I got on my bike and with the bar owner, Roberto, Jackass and five or six others watching and waving, I rode off, down the mountain, to Bologna.
Today, I am thinking about that day as I sit here on the sidewalk in the heat swearing and pulling at my clearly-in-need-of-replacement tire with raw, greasy hands. I don’t have the once-a-racer barman’s ease. Not yet. But he gave me something, something more than lots of help fixing that first flat.
Just as I am edging the last bit of the reluctant tire back into the wheel rim, two elderly men come out of the apartment building door. They are trimly dressed, off to lunch out at a favorite place, I bet.
They look down at me, and one of the men smiles and draws a bit of breath to speak.
I am sitting on the ground, and I have the bike tire wedged between my legs. Every inch of bare skin from my shorts to my ankles is smeared with black. The detritus of my efforts, tools, smashed crackers I had intended for a snack, the old tube, a dirty water bottle, and the new hand pump I bought because I don’t trust the fancy cartridges anymore are spread about me in the spectacular disorganization of the desperate neophyte.
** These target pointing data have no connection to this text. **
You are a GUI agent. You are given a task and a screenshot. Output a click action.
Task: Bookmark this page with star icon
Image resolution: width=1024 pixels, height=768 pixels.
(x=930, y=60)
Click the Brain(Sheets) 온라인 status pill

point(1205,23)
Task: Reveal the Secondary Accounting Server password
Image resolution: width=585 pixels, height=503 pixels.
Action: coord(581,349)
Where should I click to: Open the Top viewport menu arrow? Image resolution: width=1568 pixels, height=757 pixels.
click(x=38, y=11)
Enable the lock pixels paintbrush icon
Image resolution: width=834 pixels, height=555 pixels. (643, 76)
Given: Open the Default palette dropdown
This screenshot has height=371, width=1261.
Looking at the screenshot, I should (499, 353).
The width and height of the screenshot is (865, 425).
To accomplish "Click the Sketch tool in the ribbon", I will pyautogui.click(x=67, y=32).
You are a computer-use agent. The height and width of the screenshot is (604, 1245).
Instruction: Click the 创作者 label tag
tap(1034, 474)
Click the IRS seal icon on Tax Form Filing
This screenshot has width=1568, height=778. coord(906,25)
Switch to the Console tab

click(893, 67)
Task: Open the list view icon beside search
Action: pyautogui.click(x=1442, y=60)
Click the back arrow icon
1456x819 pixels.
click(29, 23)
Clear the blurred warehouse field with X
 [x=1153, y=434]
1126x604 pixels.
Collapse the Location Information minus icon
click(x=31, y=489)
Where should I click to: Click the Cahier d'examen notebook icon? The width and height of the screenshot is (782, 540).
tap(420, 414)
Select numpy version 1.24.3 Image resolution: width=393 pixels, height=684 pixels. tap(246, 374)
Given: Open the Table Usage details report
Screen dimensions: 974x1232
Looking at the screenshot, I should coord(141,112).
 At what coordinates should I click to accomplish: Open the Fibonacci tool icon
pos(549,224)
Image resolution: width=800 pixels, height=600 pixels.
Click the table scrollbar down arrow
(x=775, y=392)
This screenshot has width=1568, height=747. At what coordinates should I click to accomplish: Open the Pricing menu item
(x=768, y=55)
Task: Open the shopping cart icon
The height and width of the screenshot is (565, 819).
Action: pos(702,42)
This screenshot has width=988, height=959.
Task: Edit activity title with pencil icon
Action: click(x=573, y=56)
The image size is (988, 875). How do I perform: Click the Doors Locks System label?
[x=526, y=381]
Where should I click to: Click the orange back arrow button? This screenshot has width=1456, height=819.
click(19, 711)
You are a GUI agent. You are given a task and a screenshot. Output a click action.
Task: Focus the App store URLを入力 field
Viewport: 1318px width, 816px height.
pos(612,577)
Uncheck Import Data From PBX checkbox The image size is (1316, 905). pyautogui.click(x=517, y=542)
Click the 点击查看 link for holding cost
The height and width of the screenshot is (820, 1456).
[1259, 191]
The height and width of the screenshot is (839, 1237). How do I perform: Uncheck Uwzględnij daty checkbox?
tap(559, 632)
I pull in my shoulders a bit, ready for a smartass comment.
“Come brava!” he says–“How able you are!” “Vedremo!” (We’ll see.) I say. The men
laugh appreciatively and head off.
A few minutes later, I’m on my bike, pedaling slowly back into town, wary of the under-filled rear tire but also proud. I should have come to Italy with new tires. This one is actually ripped where whatever it was that popped the inner tube cut through it. I will have to go to a bike shop tomorrow and buy tires in euros. I could have maybe avoided this, if I had thought it through. But, I’m riding into the city now, back over the ancient stones. Cyclists go home on their bikes, I think. Rescuement.